Exercise goal = Go through the material below and return each line with the string "Instagram" in it.

Data for this exercise =
───

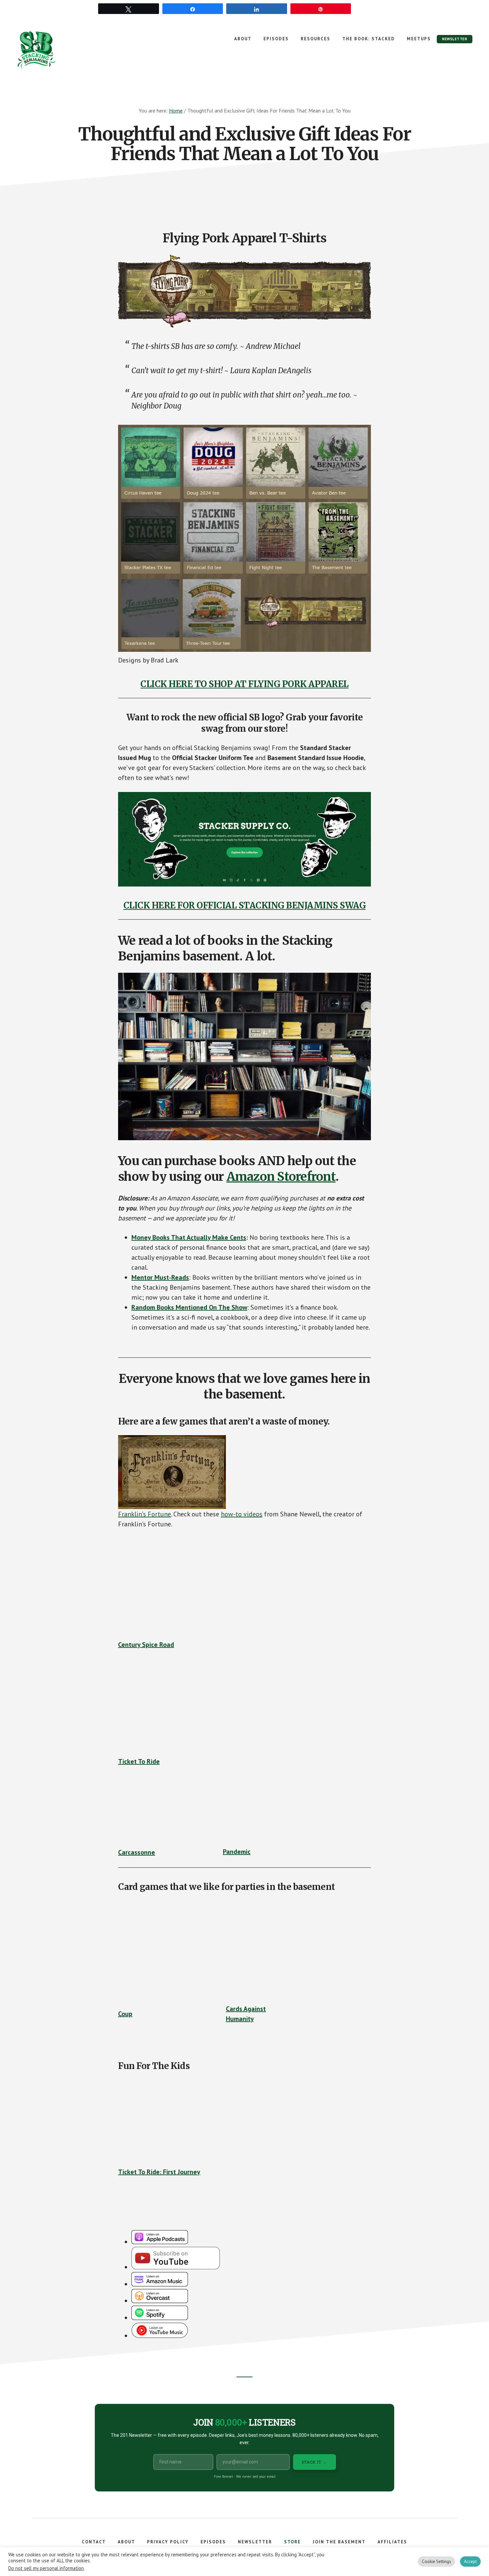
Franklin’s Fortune (144, 1514)
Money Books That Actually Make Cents (188, 1237)
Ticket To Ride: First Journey (159, 2172)
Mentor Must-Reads (160, 1277)
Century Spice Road (146, 1644)
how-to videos (241, 1514)
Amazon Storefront (281, 1176)
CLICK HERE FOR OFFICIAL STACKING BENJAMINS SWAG (244, 905)
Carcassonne (136, 1852)
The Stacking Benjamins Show (58, 50)
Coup (125, 2013)
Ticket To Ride (139, 1761)
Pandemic (236, 1851)
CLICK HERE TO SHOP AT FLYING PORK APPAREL (244, 683)
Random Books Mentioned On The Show (189, 1307)
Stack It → (314, 2461)
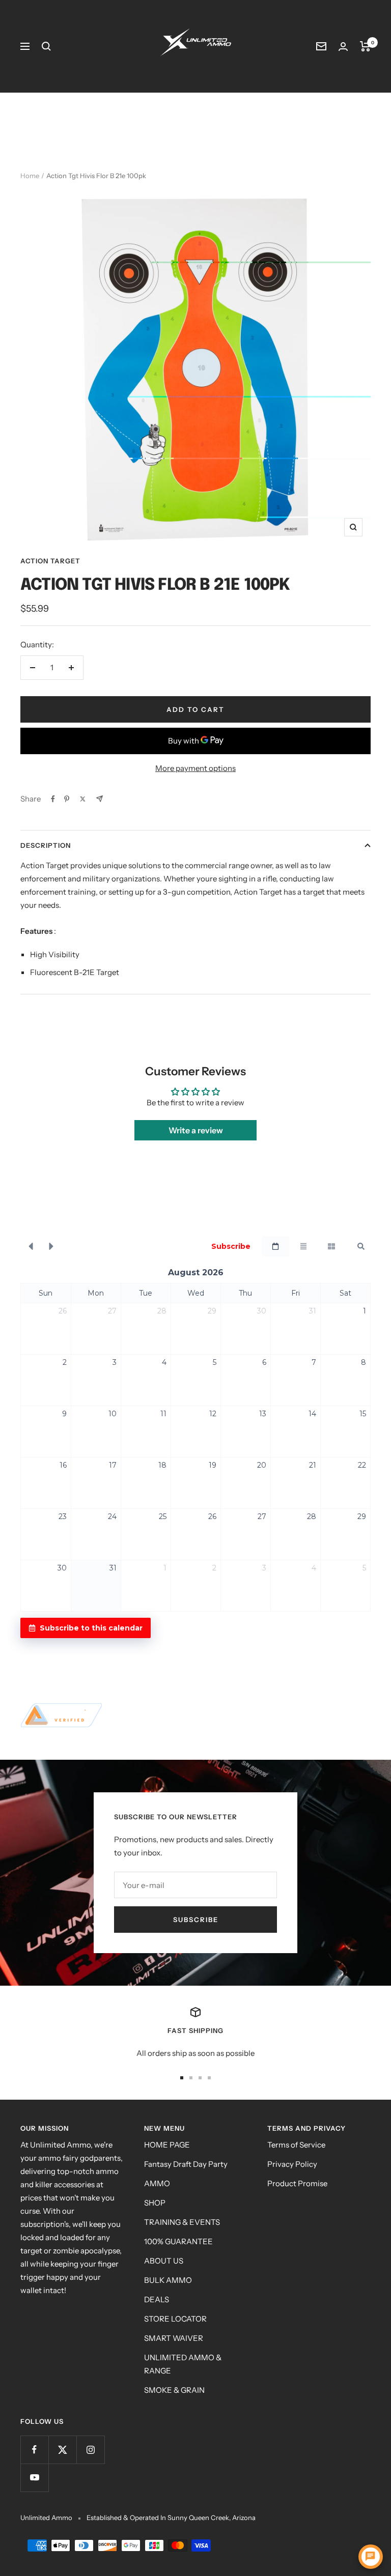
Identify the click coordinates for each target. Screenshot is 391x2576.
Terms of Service (296, 2145)
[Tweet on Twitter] (82, 799)
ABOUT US (163, 2261)
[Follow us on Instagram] (90, 2450)
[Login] (343, 46)
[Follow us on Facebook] (34, 2450)
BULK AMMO (168, 2280)
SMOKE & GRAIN (174, 2390)
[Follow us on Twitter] (62, 2450)
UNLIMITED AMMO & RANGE (182, 2364)
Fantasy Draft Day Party (186, 2164)
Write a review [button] (196, 1130)
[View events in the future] (51, 1246)
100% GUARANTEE (178, 2241)
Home (29, 175)
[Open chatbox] (370, 2556)
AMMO (157, 2183)
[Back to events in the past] (30, 1246)
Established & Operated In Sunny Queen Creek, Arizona (171, 2517)
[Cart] (365, 46)
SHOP (154, 2203)
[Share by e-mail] (99, 798)
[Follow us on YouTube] (34, 2478)
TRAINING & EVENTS (182, 2222)
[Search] (46, 46)
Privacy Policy (292, 2164)
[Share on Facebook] (53, 799)
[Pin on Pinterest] (66, 799)
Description (45, 845)
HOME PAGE (167, 2145)
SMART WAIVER (173, 2338)
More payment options (195, 768)
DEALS (156, 2299)
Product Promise (297, 2183)
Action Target (50, 561)
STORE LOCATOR (175, 2319)
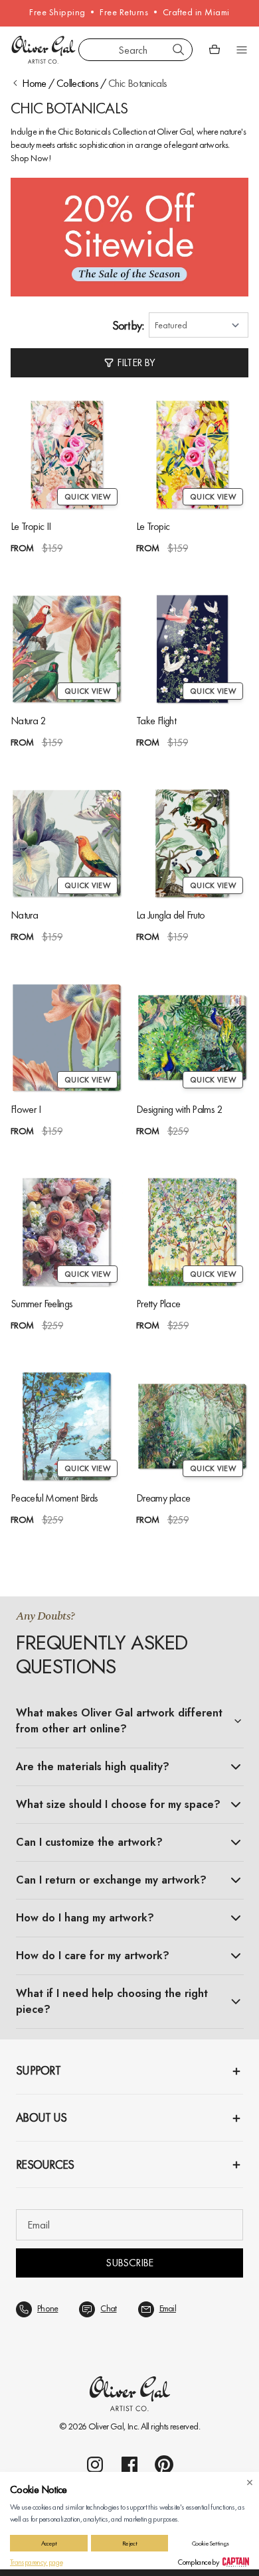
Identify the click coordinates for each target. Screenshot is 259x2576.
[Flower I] (67, 1038)
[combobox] (135, 49)
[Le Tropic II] (67, 455)
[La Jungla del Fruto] (192, 843)
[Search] (178, 49)
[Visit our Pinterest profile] (164, 2464)
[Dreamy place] (192, 1426)
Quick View (87, 496)
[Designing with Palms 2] (192, 1038)
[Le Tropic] (192, 455)
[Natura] (67, 843)
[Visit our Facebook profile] (129, 2464)
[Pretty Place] (192, 1232)
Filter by (136, 362)
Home (34, 83)
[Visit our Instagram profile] (95, 2464)
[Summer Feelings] (67, 1232)
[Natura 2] (67, 649)
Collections (77, 83)
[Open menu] (241, 49)
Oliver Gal (106, 2426)
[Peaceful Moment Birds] (67, 1426)
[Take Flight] (192, 649)
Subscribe (129, 2263)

───

Result for this task =
[Follow us on Instagram] (90, 2450)
[Visit our Instagram profile] (95, 2464)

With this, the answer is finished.